Léon Bourgeois, né en 1851 et mort en 1925, fut Préfet du Tarn en 1882, député radical en 1888, ministre à des postes clefs – Intérieur, Affaires étrangères, Instruction publique, Travail et prévoyance – pendant plus de 25 ans, président du Conseil des ministres en 1895, président de la Chambre des députés entre 1902 et 1904, président du Sénat de 1920 à 1923, président du premier Conseil de la Société des Nations en 1920, prix Nobel de la paix en 1920 également. Pressenti fin 1912/1913 pour être président de la République, il refusa pour raison de santé alors qu’il avait de réelles chances d’être élu. Il laissa la place à Poincaré, ce qui ne fut pas sans conséquences : des historiens pensent que si Léon Bourgeois avait été Président de la République en 1914, l’engrenage qui conduisit au déclenchement de la Grande Guerre n’aurait certainement pas si « bien » fonctionné…

Sur le plan maçonnique, il est initié à la loge la Sincérité, orient de Reims, le 15 juillet 1882, alors qu’il est sous-préfet. Il rejoint la loge la Bienfaisance, à Châlons-sur-Marne, à partir de juillet 1894. Son engagement maçonnique est réellement au service de la République, en faveur du vote de lois de progrès social. Dans son gouvernement en 1895, il y a six francs-maçons. Son engagement maçonnique passera jusqu’au plan international. Il a été établi que c’est notamment grâce à son travail avec le vingt-huitième président des États-Unis, Woodrow Wilson, autre franc-maçon, que réussit le projet de création de la Société des Nations afin d’éviter le retour des guerres. Dans son discours de récipiendaire du prix Nobel de la paix, il déclare : « La plus grande révolution de l’histoire n’est-elle pas celle qui a permis à la raison de considérer vraiment l’humanité tout entière comme sujet du droit et de reconnaître le titre d’homme à tous les humains ? Tous les hommes égaux en droits et en devoirs, solidaires du sort de l’humanité, quel rêve. » C’est l’anticipation de la Déclaration Universelle de 1948.

Sa principale œuvre écrite a été publiée en 1896 sous le titre Solidarité, chez Armand Colin. Elle est désormais dans le domaine public, aisément trouvable sur Internet et téléchargeable.  On peut la résumer selon les trois principes Savoir, Comprendre, Agir : Savoir avec le recours à la science ; Comprendre avec l’étude de la morale et du droit ; Agir avec la plus grande liberté partagée.
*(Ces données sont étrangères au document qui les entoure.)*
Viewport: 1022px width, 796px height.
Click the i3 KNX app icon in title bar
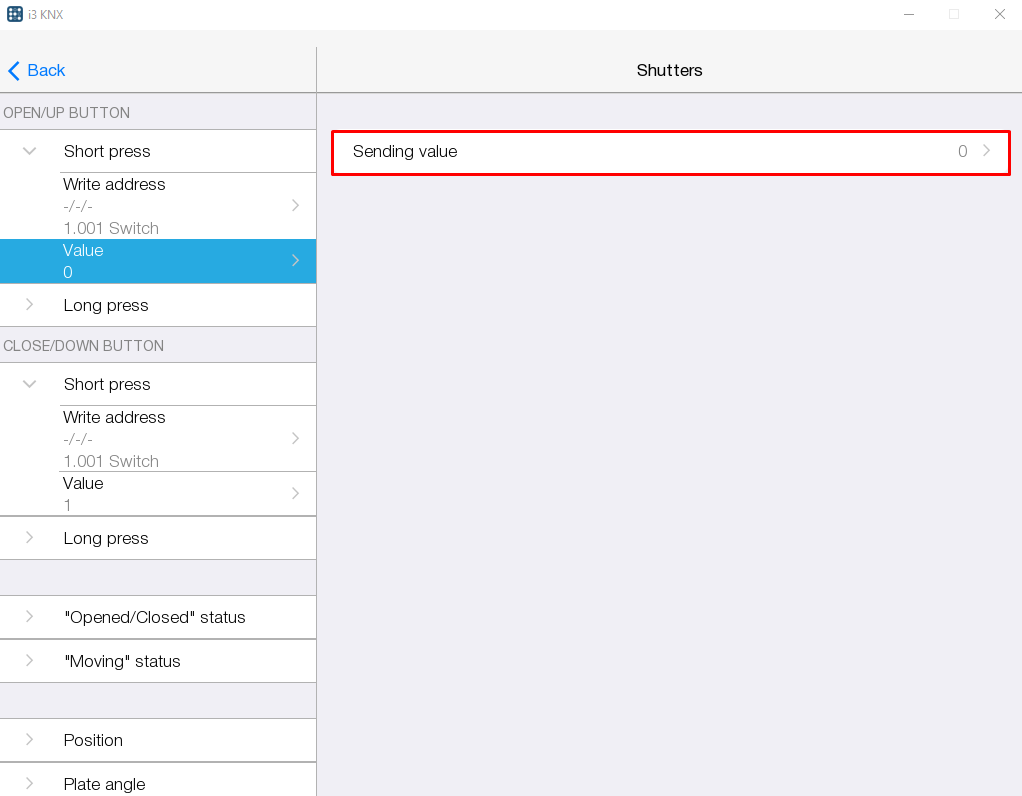(15, 14)
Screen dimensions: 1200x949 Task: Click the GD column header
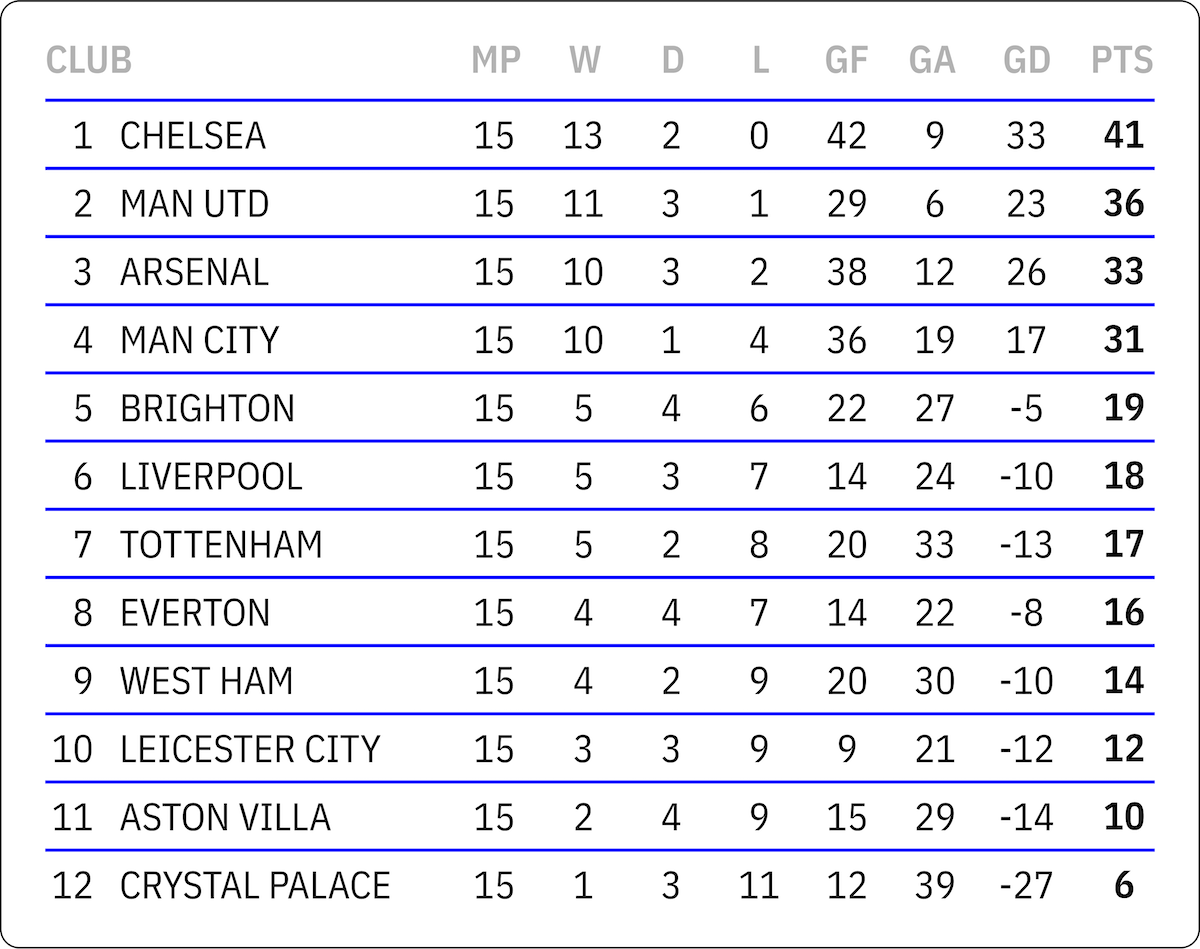tap(1027, 61)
Savoir : Léon Bourgeois fonde le solidarisme sur une vision objective et scientifique de la réalité. Tout en suivant pleinement Darwin, il réfute la véritable trahison de la théorie de Darwin que constitue le prétendu « darwinisme social ». Pour Léon Bourgeois comme pour Darwin, la survie des espèces et des individus dépend tout autant de leur capacité à coopérer avec les autres espèces et/ou individus. Léon Bourgeois anticipe en quelque sorte la Théorie générale des systèmes qui met en lumière l’importance primordiale des interactions et des mécanismes de régulation, d’une part, ainsi que, d’autre part, les énoncés de la science écologique. Pour lui, l’individualisme et la compétition ultra libérale éliminatrice des emplois ne peuvent aboutir qu’à des catastrophes.

Comprendre : le savoir scientifique ne suffit pas. Il faut vouloir le bien à partir du vrai. C’est la conclusion du premier chapitre de Solidarité : « Le bien ne peut être réalisé que par le vrai, mais le vrai n’a de prix que pour la réalisation du bien. La réalisation du bien – c’est-à-dire la satisfaction du sentiment moral – dans les conditions du vrai – c’est-à- dire avec l’approbation de la raison – : l’équation est ainsi définitivement posée. La doctrine de la solidarité en donne-t-elle la solution ? » Léon Bourgeois veut faire comprendre en quoi « l’étude de la morale » (cf. la constitution du GODF) est absolument nécessaire sur le plan politique et républicain pour réaliser le bien commun. Ce qu’il faut donc absolument comprendre est que le cynisme, la pensée égocentrique en dehors de la conscience solidaire, est une grave erreur de la « raison pratique ».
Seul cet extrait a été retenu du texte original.